Course Info:
Traditional one-semester course taught on campus over 15 weeks. No lab. This is designated as a majors course; but pre-med students also take it. There are 1500-1600 students enrolled annually. We cover a third of the book which are in units broken down by: analytical skills and experiments 2-3 weeks; bio molecules 3 weeks, cellular reproduction 3 weeks, introduction to evolutionary biology 1-2 weeks, introduction to cell theory 2 weeks, energy metabolism 3 weeks. Our focus is on analytical skills, thinking and problem solving.
Assessment:
I believe in frequent and varied assessment. Students have a daily reading assignment before class and use iClickers in class to confirm their readings on a 5-question reading quiz. I also assign MasteringBiology items, both practice questions and animations, as homework. Initially I planned to assign MasteringBiology practice questions for graded homework, but set it up too late. To keep motivation high, I assigned it for credit if the students did work. 10 of the 14 weeks there is an online quiz given in Blackboard. These ten question formative assessment quizzes are called HyperQuizzes. Then there are 3-4 mid-term tests for summative assessment. One final test is given at the end of the course.
The students have different grading schemes to rely on.
1. Opted to do all the homework; all reading quizzes are counted except five lowest;
2. HyperQuizzes are counted dropping two lowest out of the 10.
3. Mid terms at least one is dropped
OR all mid terms and all the HyperQuizzes and the final is worth 70% of the grade.
So students can customize their assessment style to suit their stress level. For instance, they can choose to use the HyperQuizzes as trial and error and none of the grades on these quizzes count. At the end I'm interested in what they know when they leave the class. The schema with the highest grade is the student's own grade. The three schema are usually not that different. The final exam is very hard.
MasteringBiology Implementation:
With MasteringBiology, I started by assigning 8 to 20 items. They were mostly test bank questions, mostly of an analytical nature and a harder degree of difficulty. If I saw a tutorial or BioFlix I liked, I assigned it. I definitely looked at MasteringBiology's automated duration and difficulty data. I tried to assign the harder questions.
Trends:
MasteringBiology hasn't changed how I teach my course much. I added it in as a supplement. There were so many resources. I thought I would compare my students to the system averages.
MasteringBiology has the potential to affect student performance positively. In my case, I didn't take the time to build detailed homework assignments, but it is nice to have that resource tied directly to the text.
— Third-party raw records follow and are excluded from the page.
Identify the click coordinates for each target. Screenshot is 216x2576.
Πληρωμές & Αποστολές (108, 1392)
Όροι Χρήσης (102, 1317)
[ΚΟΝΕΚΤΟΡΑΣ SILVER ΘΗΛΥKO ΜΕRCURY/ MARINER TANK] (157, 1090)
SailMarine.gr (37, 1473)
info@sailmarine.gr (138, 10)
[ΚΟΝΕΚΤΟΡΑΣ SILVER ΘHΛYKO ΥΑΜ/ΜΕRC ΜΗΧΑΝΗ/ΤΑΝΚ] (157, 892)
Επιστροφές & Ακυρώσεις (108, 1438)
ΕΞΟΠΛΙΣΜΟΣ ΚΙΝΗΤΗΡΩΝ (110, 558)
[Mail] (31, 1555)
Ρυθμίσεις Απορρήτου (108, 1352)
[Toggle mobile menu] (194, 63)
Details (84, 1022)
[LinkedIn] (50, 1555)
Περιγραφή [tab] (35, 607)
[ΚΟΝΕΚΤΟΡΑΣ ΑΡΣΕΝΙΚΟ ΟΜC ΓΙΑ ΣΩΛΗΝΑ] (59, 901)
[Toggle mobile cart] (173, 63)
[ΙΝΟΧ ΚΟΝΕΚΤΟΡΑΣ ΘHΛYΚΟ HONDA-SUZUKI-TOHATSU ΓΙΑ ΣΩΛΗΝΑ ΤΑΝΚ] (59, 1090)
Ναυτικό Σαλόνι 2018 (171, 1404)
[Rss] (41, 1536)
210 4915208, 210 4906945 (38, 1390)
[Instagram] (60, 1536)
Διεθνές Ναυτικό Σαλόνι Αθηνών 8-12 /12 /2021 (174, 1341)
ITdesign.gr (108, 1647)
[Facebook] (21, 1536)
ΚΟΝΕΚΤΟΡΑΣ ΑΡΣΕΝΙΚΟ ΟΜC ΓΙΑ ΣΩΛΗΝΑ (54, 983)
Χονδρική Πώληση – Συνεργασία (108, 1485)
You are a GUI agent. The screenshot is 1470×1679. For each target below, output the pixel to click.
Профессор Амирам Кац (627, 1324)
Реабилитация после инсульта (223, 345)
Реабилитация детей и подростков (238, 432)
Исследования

Sometimes we have problems getting students to use the book...and no way can they answer the questions without understanding what they read in the book. The more students are exposed to the material, the better for their learning. I want to spend less time on concepts in class, and more time on pair work, group problem solving, and other activities.
Conclusions:
We set up our course to focus on analytical skills and critical thinking. We are committed to getting our entire faculty to stress analytical skills over factoids. We can use MasteringBiology to take off the great weight of the conceptual information.